By NICHOLAS D. KRISTOF
By NICHOLAS D. KRISTOF
June 19, 2011 (New York Times)
Perhaps no Arab ruler responded as wisely to this year’s pro-democracy protests as the king of Morocco — although that is an exceptionally low bar.
When other dictators in the Arab world answered protesters with gunfire, King Mohammed VI grudgingly accepted demonstrations, at least when he was in a good mood. His regime claimed that antigovernment activism underscored the country’s openness, and on Friday the king announced constitutional reforms that seem likely to reduce his own role in governing the country.
These days, as much of the Arab Spring has faded into an Arab winter of repression, Morocco still feels fairly spring-like. You can tell that from the denunciations of the regime thundered freely on the streets.
“We’re not a democracy,” Sami Mellanki, of the Moroccan Association of Human Rights, told me emphatically. “Morocco is a police state!”
Well, yes, Morocco remains repressive and utterly undemocratic. But in most police states, people don’t dare call it that — at least not with their names attached. Fouzy Houssan, a high school student activist wearing a Che Guevara T-shirt and looking like a protester from central casting, told me that the government was undoubtedly watching us — and then carefully and fearlessly spelled out his name for me to use.
I’m starting my annual win-a-trip journey, with a student, Saumya Dave, and a teacher, Noreen Connolly. We’re beginning in Morocco partly because it’s a somewhat hopeful entry point to Africa.
Morocco was once an exceedingly brutal tyranny, but it began to moderate in the 1990s. King Mohammed eased up further on human rights abuses after taking power in 1999. He released many political prisoners, allowed a truth and reconciliation commission, and promoted women’s rights. Under the king’s auspices, Morocco even has begun training female Islamic clerics, a bit like imams, called Mourchidat.
Yet the opening has been inconsistent, new political prisoners have been tossed into jails, freedom of the press is still a dream, and repression is particularly suffocating in the Western Sahara region that Morocco annexed while Spain was giving up its colony there. King Mohammed’s reign has also overseen a staggering rise in economic corruption. An American diplomatic cable, released through WikiLeaks, suggests that the palace uses government institutions “to coerce and solicit bribes.”
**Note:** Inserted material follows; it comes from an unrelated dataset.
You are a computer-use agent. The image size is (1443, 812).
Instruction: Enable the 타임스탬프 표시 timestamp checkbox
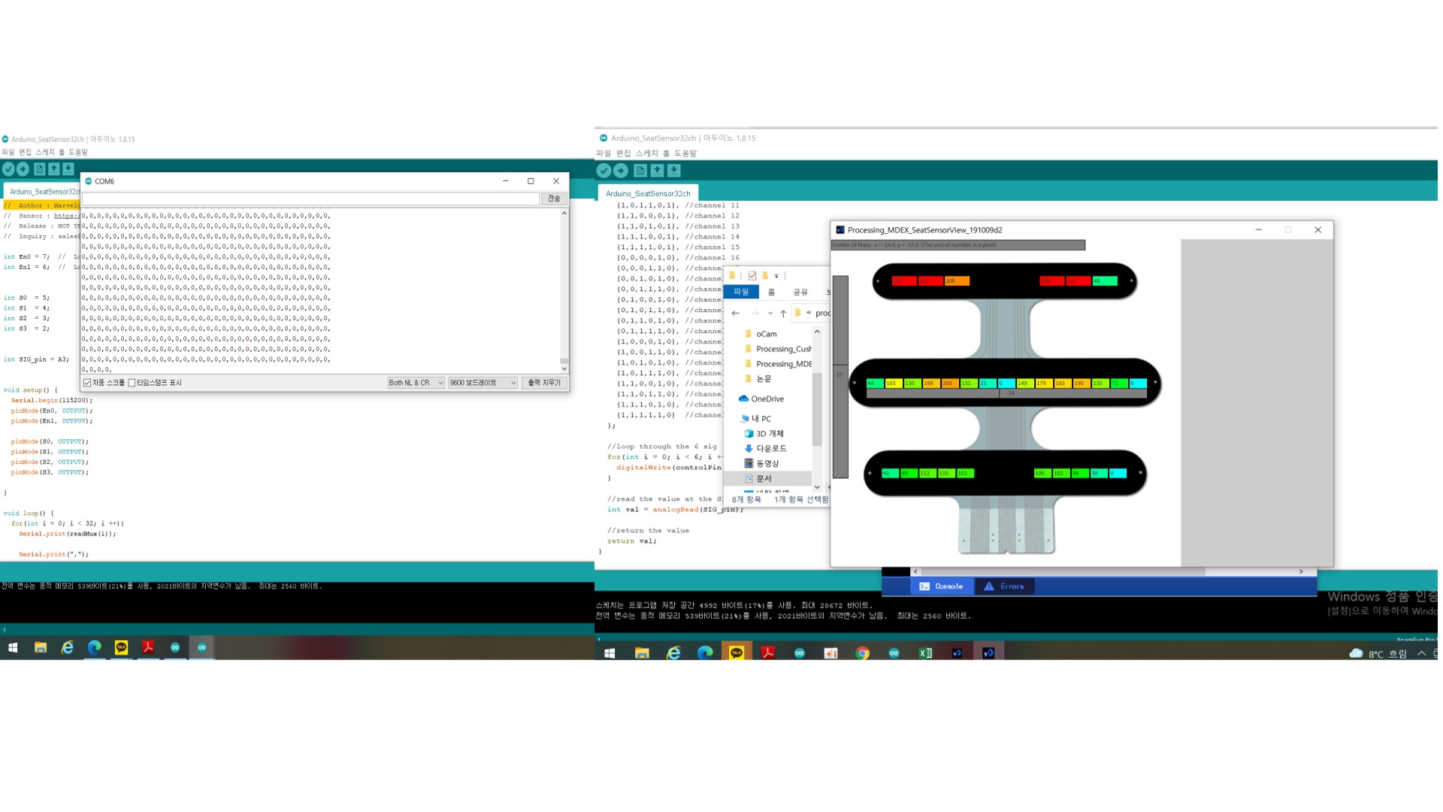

Indignant citizens used Facebook to organize major protests early this year. The king (who declined to be interviewed) seemed to take heed, for in March he promised substantial reforms.
His speech on Friday was an outline of what will change under a revised constitution. Among the reforms are a supposedly independent judiciary, a prime minister with increased powers, and official recognition of the minority Berber language. It amounts to a step away from autocracy, though not nearly creating the democracy that protesters want.
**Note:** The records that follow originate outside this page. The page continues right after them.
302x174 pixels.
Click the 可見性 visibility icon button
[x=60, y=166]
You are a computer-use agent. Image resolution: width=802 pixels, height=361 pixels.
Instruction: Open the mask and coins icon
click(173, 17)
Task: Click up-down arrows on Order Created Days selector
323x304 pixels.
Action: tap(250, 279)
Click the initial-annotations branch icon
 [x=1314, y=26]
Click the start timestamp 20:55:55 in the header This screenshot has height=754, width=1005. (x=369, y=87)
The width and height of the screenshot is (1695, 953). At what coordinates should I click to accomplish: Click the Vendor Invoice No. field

It’s troubling that even as the king has been talking about reform, he has engaged in a violent crackdown on peaceful protesters in the last few months. One demonstrator died, apparently from his injuries. But the repression was just harsh enough to inflame protesters, not terrifying enough to scare them into staying home.
“Everybody gets hit,” Aymane Aoudi, a 20-year-old college student and activist, told me. “They even hit women and children.”
Another student, Imad Iddine Habib, proudly told me that he had been arrested three times this spring, and beaten two of those times. But the beatings become badges of honor among young people — more of an inducement to protest than a deterrent.
The king perhaps realized that he was digging himself deeper, because this month the regime has mostly refrained from beatings. The government now seems at a turning point.
The king can follow Bahrain’s example and use extreme violence to crush protesters. Or he can grit his teeth and put up with them — but then he will have to endure more criticism and accept more compromises.
If he does embark on wider democratic reform, he could make Morocco — already a pretty remarkable and wonderful country, where the semi-banned Islamist movement is so mellow that it has a female spokesman who advocates for women’s rights — even more of a trailblazer. Morocco would show Middle Eastern rulers that they can respond to popular pressure with ballots rather than bullets.
In my conversations with protesters here, I keep noting how much better off they are than those in Syria or Yemen. But they don’t care about that: they keep noting how repressed they are compared with Americans or Europeans. Maybe Morocco can help bridge that gap.
I don’t know if King Mohammed will do the right thing, but there’s a whisker of hope. If he moves over time toward turning Morocco into a British-style limited monarchy, that might be a historic step from a stormy Arab Spring to a balmy Arab summer.